Caesars Interactive Entertainment (CIE) will definitely be among the companies participating in Thursday’s launch of New Jersey’s online gambling trial period, while PokerStars will not. On Wednesday, the New Jersey Division of Gaming Enforcement (DGE) released its latest list of approved internet gaming permit holders, which added two Caesars Entertainment Atlantic City casinos – Caesars and Bally’s – to the five casinos already so authorized. CIE was also deemed worthy of playing in New Jersey’s online gambling pond, which officially opens for business on Nov. 26, assuming the trial period goes off without a hitch.
CIE and its WSOP.com brand will utilize the Caesars permit, although the back end will (for the time being) be provided by 888 Holdings, just as with the Nevada-facing WSOP.com site. 888 will offer its own branded site through the Bally’s permit, which 888 hopes to eventually link with its All American Poker Network. Caesars’ plans for its Harrah’s and Showboat properties have yet to be revealed, although Wynn Interactive is expected to use a Caesars permit if/when Wynn receives its own DGE approval.
The roster of internet approved casinos already included the Borgata, the Golden Nugget, the Trump Taj Mahal, the Tropicana and the Trump Plaza. Two more casinos – Revel and the Atlantic Club – have financial concerns that will preclude them from going online anytime soon, leaving only Resorts Atlantic City and its PokerStars partner out in the cold. A DGE spokesman said the online application by PokerStars’ parent outfit the Rational Group remains under review, but that no further transactional waivers would be issued Wednesday.
Late Wednesday afternoon, Stars spokesman Eric Hollresiser tweeted the following: “Our conversations with NJ DGE are continuing, however it is now apparent that we will not have approval in place to launch on Nov. 26. We remain committed to working with the Division to complete the review process.”
Also not in Thursday’s starting gate is the US offshoot of Irish betting operator Paddy Power. While the Paddsters have been deemed ‘eligible’ for a New Jersey online transactional waiver, the firm has yet to strike a partnership with a brick-and-mortar casino in Atlantic City. What’s more, CEO Patrick Kennedy told analysts that he felt the market would suffer from overly fragmented poker liquidity and a “highly competitive B2C landscape,” including grey market operators still serving New Jersey customers. Kennedy wasn’t ruling out a future entry into the Garden State or other US states, but appears content to sit this one out for the time being.

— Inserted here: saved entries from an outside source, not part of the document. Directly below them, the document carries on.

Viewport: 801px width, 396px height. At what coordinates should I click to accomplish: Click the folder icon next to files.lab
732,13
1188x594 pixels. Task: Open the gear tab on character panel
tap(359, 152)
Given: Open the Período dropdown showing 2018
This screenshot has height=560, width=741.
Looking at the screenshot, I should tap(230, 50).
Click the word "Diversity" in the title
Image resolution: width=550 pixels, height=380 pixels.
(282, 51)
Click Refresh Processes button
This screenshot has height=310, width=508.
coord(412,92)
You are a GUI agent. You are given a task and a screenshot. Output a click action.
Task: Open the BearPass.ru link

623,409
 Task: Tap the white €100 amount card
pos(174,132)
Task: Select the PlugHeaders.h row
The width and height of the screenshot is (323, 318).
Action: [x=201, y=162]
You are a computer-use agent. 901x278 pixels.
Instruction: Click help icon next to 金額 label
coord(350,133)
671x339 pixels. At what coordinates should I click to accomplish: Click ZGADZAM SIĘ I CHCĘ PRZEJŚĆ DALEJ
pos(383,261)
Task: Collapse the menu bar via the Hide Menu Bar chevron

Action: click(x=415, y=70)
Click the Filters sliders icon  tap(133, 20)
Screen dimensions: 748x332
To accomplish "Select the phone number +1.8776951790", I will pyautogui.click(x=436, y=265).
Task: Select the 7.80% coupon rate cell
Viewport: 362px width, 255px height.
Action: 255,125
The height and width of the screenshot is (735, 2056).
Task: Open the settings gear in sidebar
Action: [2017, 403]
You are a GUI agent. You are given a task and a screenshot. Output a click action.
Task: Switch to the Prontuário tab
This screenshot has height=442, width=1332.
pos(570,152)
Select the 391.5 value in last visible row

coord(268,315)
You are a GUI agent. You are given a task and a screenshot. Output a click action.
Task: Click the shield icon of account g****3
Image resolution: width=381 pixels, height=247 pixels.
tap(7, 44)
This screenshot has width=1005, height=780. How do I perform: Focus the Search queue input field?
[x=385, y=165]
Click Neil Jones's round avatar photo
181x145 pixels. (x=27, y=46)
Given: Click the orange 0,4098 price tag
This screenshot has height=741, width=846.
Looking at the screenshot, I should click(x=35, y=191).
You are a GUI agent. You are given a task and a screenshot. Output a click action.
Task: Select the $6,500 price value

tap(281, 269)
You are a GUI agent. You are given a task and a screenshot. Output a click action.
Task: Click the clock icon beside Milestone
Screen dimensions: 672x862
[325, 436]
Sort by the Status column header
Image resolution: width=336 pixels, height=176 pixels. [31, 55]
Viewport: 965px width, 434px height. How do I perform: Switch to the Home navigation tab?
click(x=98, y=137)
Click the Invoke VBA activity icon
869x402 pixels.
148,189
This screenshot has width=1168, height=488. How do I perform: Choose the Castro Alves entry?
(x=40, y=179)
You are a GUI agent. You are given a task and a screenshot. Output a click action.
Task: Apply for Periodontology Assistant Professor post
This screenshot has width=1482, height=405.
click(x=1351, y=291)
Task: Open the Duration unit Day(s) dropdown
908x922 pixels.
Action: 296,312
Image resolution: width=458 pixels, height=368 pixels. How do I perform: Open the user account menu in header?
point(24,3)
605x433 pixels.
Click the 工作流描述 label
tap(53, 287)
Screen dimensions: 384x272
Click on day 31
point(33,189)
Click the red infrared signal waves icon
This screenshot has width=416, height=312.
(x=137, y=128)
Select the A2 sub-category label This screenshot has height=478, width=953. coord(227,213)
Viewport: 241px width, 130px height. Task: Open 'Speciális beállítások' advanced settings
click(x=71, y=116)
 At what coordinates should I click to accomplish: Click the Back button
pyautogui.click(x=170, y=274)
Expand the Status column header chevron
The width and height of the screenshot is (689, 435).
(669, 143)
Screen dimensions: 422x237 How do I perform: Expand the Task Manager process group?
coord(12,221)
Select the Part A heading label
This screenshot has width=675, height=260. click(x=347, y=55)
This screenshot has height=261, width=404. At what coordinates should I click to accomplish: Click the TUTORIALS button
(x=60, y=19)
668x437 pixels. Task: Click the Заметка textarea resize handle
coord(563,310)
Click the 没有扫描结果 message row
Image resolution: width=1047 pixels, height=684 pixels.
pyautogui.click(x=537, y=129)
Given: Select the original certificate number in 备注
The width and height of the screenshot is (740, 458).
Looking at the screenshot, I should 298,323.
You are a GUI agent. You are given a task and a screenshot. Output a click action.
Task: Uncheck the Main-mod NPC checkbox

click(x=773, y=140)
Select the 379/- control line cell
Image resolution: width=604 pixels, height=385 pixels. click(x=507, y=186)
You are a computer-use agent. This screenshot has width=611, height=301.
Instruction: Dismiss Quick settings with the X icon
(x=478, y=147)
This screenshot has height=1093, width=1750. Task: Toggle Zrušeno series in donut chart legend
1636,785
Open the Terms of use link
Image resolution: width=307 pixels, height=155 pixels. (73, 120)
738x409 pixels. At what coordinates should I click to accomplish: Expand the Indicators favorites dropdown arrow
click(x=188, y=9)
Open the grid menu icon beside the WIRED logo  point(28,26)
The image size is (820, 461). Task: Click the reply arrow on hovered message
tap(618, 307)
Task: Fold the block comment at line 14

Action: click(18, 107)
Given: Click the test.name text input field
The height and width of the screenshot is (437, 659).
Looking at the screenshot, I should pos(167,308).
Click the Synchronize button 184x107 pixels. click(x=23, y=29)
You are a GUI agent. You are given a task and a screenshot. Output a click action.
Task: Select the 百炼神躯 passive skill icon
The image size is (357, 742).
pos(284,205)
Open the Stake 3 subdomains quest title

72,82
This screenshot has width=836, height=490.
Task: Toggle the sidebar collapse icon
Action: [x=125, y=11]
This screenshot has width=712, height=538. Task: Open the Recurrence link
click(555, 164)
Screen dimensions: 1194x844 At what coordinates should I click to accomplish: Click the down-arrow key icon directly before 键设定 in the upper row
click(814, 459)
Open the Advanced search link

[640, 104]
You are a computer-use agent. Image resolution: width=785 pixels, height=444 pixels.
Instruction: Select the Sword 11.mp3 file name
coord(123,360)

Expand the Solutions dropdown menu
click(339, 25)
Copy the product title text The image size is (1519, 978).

GARBER PASSES NJ SNIFF TEST
Before the DGE’s announcement, the state Casino Control Commission (CCC) put CIE CEO Mitch Garber through the wringer regarding his past associations with PartyGaming and Optimal Payments, both of which dealt with US customers before passage of the Unlawful Internet Gambling Enforcement Act (UIGEA) in 2006. Garber’s checkered past was recently cited by Massachusetts gaming regulators as partially responsible for its rejection of Caesars’ bid for a Boston-area casino license.
Garber told the CCC that he never knowingly violated US law but that if he had, he’d done so after receiving legal opinions that his actions were above board. CCC chairman Matthew Levinson bought Garber’s line, stating that “there appears to be a basis to support” Garber’s assertion that the legality of his pre-UIGEA activities was sufficiently vague to cut him some slack. The CCC also determined that the recent restructuring of Caesars’ online operations away from its debt-laden parent meant that CIE had “established its financial stability.”
Speaking of, while many New Jersey residents are treating Wednesday as the night before online gambling Christmas, Moody’s Investors Service played the Grinch by announcing it was cutting Atlantic City’s credit rating one notch to Baa2. The shift affects $219m of the city’s debt.